**Your goal**
Each line from the one containing "Switch to the Basic" to the end of the records below should be restated word for word; please leave out all other lines.

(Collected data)
- - - - - - -

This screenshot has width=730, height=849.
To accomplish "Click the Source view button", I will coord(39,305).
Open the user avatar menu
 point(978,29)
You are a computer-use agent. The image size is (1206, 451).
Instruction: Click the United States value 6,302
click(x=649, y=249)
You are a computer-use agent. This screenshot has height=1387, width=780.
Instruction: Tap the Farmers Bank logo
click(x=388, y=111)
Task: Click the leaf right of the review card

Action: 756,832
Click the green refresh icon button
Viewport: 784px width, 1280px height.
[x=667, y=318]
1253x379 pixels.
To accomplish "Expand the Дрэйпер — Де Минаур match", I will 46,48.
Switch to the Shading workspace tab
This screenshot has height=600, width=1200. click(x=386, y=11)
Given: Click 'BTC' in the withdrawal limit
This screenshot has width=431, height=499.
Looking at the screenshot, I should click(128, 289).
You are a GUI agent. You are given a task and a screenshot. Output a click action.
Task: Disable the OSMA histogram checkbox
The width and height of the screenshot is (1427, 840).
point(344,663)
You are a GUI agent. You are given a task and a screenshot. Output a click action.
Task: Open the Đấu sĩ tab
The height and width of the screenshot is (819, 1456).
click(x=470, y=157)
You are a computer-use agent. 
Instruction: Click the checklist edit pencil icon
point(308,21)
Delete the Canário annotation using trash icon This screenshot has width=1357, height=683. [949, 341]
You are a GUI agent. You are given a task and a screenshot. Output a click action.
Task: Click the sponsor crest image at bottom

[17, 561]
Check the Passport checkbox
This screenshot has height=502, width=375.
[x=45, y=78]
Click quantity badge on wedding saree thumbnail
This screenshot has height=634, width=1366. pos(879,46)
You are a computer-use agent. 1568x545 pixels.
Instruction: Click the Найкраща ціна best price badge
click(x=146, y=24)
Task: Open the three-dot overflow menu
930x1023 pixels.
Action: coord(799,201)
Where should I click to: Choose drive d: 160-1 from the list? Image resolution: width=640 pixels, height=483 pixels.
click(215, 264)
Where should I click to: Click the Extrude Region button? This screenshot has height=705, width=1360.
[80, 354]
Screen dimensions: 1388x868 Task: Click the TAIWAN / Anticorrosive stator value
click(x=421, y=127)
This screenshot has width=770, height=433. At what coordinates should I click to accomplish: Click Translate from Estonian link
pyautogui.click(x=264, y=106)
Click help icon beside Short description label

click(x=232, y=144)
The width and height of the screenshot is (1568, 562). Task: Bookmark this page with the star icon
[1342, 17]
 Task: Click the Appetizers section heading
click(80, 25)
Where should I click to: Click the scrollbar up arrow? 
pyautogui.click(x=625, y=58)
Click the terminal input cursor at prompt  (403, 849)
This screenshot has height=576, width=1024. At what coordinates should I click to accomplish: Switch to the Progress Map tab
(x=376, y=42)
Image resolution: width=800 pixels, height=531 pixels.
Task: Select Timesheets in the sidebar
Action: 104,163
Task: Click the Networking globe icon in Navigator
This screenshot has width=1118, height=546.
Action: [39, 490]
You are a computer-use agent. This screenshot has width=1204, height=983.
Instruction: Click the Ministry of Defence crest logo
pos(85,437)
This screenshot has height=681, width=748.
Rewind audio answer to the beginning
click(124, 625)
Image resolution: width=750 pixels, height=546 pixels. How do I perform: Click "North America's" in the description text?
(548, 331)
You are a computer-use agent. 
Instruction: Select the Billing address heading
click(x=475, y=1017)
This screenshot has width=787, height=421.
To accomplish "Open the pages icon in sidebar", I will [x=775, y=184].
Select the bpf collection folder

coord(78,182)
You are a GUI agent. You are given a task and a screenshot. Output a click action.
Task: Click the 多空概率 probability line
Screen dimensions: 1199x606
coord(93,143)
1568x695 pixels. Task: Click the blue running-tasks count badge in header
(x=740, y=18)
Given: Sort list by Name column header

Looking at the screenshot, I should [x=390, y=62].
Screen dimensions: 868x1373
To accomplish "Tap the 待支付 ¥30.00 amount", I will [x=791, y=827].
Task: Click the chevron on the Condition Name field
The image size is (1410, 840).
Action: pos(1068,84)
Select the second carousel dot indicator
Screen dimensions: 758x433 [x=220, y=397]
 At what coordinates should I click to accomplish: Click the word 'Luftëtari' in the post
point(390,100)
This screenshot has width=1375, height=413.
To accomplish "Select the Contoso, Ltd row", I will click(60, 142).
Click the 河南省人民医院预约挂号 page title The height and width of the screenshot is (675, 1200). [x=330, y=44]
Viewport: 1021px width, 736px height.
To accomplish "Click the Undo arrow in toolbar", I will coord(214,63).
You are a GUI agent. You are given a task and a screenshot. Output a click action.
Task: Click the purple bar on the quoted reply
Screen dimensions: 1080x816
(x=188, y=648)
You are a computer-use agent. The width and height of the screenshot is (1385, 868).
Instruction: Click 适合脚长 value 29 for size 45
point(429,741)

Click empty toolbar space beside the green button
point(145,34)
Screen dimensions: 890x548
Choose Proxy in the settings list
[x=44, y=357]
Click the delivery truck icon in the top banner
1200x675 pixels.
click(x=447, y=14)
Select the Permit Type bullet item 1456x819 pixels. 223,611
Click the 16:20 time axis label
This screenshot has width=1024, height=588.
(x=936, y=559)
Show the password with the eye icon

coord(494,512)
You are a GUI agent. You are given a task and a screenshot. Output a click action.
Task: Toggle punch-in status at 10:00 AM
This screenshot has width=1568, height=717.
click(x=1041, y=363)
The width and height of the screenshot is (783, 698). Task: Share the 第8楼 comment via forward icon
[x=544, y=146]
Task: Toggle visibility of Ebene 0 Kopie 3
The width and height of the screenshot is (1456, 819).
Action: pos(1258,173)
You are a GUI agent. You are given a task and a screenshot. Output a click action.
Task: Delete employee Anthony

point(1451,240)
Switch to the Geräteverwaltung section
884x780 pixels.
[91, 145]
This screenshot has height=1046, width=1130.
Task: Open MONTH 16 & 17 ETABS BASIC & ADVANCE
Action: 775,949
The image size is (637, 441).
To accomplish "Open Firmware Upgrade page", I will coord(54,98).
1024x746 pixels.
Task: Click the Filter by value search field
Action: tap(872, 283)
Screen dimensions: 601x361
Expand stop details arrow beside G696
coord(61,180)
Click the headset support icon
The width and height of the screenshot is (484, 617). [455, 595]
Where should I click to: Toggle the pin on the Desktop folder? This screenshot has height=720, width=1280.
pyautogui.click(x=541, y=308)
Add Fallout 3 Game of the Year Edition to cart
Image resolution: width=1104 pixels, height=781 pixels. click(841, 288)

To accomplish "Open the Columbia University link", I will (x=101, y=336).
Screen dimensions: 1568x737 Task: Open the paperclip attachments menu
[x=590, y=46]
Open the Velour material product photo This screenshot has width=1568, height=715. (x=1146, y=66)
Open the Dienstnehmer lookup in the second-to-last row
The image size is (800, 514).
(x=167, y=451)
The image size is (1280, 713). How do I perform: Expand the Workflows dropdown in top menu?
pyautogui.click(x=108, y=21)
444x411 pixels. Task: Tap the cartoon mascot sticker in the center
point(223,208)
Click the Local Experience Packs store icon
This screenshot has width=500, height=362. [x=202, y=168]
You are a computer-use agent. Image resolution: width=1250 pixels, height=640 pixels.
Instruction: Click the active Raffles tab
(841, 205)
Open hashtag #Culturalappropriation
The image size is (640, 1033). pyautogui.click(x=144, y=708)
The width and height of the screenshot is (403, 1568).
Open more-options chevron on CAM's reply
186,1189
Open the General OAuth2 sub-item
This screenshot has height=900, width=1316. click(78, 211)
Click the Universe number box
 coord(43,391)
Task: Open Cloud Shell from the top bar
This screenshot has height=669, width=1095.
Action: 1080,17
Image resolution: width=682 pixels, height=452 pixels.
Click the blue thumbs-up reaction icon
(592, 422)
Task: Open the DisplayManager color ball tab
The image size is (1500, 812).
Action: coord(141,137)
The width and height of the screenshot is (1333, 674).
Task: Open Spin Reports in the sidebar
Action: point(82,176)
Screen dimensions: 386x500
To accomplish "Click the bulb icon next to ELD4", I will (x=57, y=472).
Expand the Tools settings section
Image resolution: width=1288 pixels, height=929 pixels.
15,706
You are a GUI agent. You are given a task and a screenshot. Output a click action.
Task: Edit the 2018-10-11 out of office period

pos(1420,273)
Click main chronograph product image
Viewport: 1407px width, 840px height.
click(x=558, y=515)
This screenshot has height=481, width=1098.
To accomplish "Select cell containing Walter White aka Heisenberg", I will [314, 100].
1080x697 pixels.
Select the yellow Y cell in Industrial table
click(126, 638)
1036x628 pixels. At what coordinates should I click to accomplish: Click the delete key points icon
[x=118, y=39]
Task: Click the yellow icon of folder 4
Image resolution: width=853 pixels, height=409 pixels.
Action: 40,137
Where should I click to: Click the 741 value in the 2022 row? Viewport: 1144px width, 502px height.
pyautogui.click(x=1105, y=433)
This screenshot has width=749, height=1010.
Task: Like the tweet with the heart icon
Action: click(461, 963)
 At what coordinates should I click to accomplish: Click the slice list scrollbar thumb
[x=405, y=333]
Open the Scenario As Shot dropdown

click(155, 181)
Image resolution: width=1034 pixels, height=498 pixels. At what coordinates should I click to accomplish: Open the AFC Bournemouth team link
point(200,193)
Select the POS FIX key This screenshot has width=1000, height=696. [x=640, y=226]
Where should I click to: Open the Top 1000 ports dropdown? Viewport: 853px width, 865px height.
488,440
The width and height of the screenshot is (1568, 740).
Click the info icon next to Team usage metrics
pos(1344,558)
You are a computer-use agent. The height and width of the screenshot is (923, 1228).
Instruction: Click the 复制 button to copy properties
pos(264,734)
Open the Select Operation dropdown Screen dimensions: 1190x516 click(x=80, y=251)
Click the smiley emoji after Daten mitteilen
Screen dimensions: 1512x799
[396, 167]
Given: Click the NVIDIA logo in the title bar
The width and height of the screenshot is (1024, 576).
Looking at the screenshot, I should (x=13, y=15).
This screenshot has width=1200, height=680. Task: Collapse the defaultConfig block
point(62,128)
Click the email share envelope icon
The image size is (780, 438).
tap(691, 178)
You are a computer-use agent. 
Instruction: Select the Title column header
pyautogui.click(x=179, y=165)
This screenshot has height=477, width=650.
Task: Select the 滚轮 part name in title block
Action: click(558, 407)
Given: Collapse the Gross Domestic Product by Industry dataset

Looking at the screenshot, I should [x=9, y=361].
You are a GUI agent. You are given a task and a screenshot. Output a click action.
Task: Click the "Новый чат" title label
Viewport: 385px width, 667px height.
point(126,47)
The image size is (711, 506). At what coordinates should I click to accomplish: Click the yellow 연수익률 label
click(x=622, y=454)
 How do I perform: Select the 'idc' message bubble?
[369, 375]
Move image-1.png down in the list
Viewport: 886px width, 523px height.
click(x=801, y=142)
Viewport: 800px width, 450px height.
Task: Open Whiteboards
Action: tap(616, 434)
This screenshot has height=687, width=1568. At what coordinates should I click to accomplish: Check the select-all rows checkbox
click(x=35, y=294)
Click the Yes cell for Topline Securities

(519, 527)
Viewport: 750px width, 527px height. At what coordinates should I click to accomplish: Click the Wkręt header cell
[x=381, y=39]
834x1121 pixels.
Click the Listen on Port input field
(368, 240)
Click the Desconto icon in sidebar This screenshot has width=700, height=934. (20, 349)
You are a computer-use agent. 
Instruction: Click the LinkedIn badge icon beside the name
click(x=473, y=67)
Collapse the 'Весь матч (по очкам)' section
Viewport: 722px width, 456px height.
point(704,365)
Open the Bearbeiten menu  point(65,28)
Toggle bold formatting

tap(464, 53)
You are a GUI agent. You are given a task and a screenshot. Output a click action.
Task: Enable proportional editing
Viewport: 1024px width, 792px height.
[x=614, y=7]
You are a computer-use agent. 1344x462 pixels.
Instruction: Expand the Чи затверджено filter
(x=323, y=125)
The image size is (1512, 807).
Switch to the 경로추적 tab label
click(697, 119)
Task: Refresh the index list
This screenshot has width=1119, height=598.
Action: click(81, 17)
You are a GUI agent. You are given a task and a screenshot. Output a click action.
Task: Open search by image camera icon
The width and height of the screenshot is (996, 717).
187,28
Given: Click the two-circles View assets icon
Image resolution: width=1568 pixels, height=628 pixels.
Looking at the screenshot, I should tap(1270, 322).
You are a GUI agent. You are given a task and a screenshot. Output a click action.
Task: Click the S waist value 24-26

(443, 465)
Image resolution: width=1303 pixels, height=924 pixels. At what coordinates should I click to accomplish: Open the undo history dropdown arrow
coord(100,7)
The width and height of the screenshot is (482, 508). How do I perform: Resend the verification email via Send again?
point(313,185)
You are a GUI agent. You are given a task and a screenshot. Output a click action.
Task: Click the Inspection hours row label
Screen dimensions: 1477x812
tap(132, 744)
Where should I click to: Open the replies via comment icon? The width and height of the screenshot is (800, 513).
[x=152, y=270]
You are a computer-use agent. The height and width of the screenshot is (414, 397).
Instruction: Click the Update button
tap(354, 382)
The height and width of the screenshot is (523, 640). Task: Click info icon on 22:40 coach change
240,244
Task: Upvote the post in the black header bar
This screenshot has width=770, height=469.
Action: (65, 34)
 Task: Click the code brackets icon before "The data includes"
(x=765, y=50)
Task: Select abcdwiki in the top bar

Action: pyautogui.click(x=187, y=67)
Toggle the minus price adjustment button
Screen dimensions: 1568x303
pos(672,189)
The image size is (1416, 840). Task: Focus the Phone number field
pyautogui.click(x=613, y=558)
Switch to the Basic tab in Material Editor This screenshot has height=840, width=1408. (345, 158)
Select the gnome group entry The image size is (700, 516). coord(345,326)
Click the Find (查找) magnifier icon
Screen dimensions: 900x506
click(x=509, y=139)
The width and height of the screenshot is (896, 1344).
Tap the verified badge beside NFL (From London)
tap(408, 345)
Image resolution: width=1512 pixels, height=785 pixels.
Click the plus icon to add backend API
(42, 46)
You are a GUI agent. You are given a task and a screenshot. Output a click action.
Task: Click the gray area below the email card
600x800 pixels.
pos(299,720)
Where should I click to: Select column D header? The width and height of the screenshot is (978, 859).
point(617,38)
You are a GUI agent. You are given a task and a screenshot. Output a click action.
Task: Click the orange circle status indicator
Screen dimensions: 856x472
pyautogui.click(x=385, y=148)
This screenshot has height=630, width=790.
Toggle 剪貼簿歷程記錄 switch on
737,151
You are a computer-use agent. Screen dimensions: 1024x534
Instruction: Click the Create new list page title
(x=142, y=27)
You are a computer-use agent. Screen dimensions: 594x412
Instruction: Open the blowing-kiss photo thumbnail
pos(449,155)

- - - - - - -

**Answer area**
Switch to the Basic tab in Material Editor This screenshot has height=840, width=1408. (345, 158)
Select the gnome group entry The image size is (700, 516). coord(345,326)
Click the Find (查找) magnifier icon
Screen dimensions: 900x506
click(x=509, y=139)
The width and height of the screenshot is (896, 1344).
Tap the verified badge beside NFL (From London)
tap(408, 345)
Image resolution: width=1512 pixels, height=785 pixels.
Click the plus icon to add backend API
(42, 46)
You are a GUI agent. You are given a task and a screenshot. Output a click action.
Task: Click the gray area below the email card
600x800 pixels.
pos(299,720)
Where should I click to: Select column D header? The width and height of the screenshot is (978, 859).
point(617,38)
You are a GUI agent. You are given a task and a screenshot. Output a click action.
Task: Click the orange circle status indicator
Screen dimensions: 856x472
pyautogui.click(x=385, y=148)
This screenshot has height=630, width=790.
Toggle 剪貼簿歷程記錄 switch on
737,151
You are a computer-use agent. Screen dimensions: 1024x534
Instruction: Click the Create new list page title
(x=142, y=27)
You are a computer-use agent. Screen dimensions: 594x412
Instruction: Open the blowing-kiss photo thumbnail
pos(449,155)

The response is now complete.